A propensão à litigiosidade é um dos fatores a interferir no nível de progresso de um país: quanto mais atrasado este, menos condições tem a sua população de resolver conflitos por si mesma – o que leva à alta recorrência ao Poder Judiciário e ao seu inevitável congestionamento. A busca da desjudicialização compõe, portanto, um movimento abrangente, que contribui, ao fim, para o próprio desenvolvimento da nação.
Desjudicializar equivale, em certa medida, a civilizar: a obtenção de soluções satisfatórias para disputas sem a intermediação de um ente estatal, responsável por fixar obrigações e penalidades, depende da evolução e do amadurecimento institucional dos polos envolvidos. A dispensa da figura do juiz, assim como a desnecessidade das cortes, não deve significar, todavia, ausência de Justiça. Daí a imprescindibilidade da advocacia – guardiã primeira da soberania das leis.
Ciente dessa relevância, o conselho Federal da OAB criou, neste ano, a comissão especial de desjudicialização, cujo propósito é contribuir para a redução dos estoques de processos, os quais, em decorrência do amplo acesso ao Poder Judiciário previsto na CF/88, passaram por um paulatino crescimento desde a década de 1990. Tal inchaço acarretou o aumento da máquina burocrática e a criação de metas e padrões rígidos para controle da produção jurisdicional – medidas que, contudo, pouco refrearam a litigiosidade.
O acúmulo de acervo nas unidades jurisdicionais gera gastos abissais para os cofres públicos, além de prejudicar o direito dos cidadãos à razoável duração do processo – porquanto obriga juízes e demais servidores a empenharem um tempo desmedido em demandas que poderiam ser objeto de entendimento por vias extrajudiciais.
De acordo com o levantamento da Justiça em números, do CNJ - Conselho Nacional de Justiça, publicado em setembro último, havia, no final de 2020, 75,4 milhões de processos em aberto no país.
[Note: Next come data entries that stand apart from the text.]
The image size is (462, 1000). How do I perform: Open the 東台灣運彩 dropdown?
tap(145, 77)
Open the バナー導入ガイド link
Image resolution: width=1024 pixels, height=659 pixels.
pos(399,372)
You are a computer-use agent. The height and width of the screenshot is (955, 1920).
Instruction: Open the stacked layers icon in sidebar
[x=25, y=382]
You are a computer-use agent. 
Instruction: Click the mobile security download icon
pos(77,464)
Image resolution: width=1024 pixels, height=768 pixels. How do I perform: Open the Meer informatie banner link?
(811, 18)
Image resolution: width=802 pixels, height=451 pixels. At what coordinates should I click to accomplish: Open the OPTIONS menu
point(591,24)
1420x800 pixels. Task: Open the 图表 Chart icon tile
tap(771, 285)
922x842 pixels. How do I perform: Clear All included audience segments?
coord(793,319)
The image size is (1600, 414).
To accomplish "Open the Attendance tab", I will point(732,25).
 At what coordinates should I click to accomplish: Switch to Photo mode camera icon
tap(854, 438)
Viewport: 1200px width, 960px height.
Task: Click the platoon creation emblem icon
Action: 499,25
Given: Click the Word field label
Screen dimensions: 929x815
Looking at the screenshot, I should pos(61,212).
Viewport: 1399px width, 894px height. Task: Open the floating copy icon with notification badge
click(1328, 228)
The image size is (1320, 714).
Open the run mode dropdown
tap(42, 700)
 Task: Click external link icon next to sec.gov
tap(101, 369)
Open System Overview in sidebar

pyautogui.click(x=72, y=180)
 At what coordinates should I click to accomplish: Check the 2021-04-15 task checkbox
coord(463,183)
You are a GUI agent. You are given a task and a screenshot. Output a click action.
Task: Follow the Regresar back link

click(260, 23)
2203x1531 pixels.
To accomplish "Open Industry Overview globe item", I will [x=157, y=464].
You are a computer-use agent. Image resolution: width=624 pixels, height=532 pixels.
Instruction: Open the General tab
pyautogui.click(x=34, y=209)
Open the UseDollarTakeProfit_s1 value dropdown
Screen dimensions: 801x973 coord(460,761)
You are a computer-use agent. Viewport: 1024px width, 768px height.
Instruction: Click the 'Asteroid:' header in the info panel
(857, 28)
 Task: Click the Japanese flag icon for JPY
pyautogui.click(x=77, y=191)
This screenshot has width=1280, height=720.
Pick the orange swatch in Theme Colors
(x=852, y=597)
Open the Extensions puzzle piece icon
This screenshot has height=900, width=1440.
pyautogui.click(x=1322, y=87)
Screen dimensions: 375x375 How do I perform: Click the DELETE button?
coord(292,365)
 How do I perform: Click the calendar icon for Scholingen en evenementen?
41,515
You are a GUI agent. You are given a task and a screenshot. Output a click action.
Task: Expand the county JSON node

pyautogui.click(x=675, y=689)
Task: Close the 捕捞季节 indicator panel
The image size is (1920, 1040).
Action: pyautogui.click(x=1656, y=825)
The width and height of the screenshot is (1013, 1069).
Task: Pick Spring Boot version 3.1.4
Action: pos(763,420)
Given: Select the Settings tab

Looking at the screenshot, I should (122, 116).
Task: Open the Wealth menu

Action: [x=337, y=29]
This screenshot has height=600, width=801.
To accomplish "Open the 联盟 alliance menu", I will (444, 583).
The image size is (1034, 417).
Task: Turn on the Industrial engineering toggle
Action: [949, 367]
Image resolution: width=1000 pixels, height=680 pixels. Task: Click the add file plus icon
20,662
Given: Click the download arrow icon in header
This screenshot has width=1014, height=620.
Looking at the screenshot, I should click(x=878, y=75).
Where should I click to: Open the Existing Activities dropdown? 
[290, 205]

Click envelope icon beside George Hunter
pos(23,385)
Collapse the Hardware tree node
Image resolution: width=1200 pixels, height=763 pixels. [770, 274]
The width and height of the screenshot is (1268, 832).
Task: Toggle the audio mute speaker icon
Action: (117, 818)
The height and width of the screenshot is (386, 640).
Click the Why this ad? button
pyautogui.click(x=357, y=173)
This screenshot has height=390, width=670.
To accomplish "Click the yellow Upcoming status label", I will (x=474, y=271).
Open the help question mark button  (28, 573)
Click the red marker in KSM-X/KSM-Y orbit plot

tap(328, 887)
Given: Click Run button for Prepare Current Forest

Considerando que, no mesmo ano, a despesa total do Poder Judiciário foi de R$ 100,6 bilhões, em uma situação hipotética de redução de 20 milhões de processos, por exemplo, a economia aos cofres públicos pode superar R$ 26 bilhões.
Felizmente, nos últimos anos, assistimos ao surgimento de diversas ferramentas para a promoção da desjudicialização, como as plataformas de ODR (online dispute resolution) e outras políticas adotadas por empresas que perceberam os ganhos advindos da eliminação ou diminuição drástica de suas carteiras de processos. Embora muitas companhias mantenham posições nos rankings da litigiosidade, tornam-se cada vez mais perceptíveis as vantagens da resolução consensual.
Com a implementação da comissão especial de desjudicialização, a OAB concorre para o cumprimento da meta 16 dos ODS - Objetivos de Desenvolvimento Sustentável da agenda 2030 da ONU - Organização das Nações Unidas. A disseminação e reprodução de práticas bem sucedidas é urgente – esforço que só alcançará êxito se contar com a cooperação dos órgãos de defesa do consumidor, dos cartórios, das agências reguladoras e entidades da sociedade civil organizada.
A OAB está preparada para auxiliar a advocacia a tomar parte nesse cenário de transformação. A presença do advogado é essencial para que o diálogo entre os atores envolvidos na negociação se dê de modo igualitário. Somente os operadores do Direito conseguem pacificar as divergências com eficiência, segurança jurídica e respeito às garantias estabelecidas pelos marcos vigentes.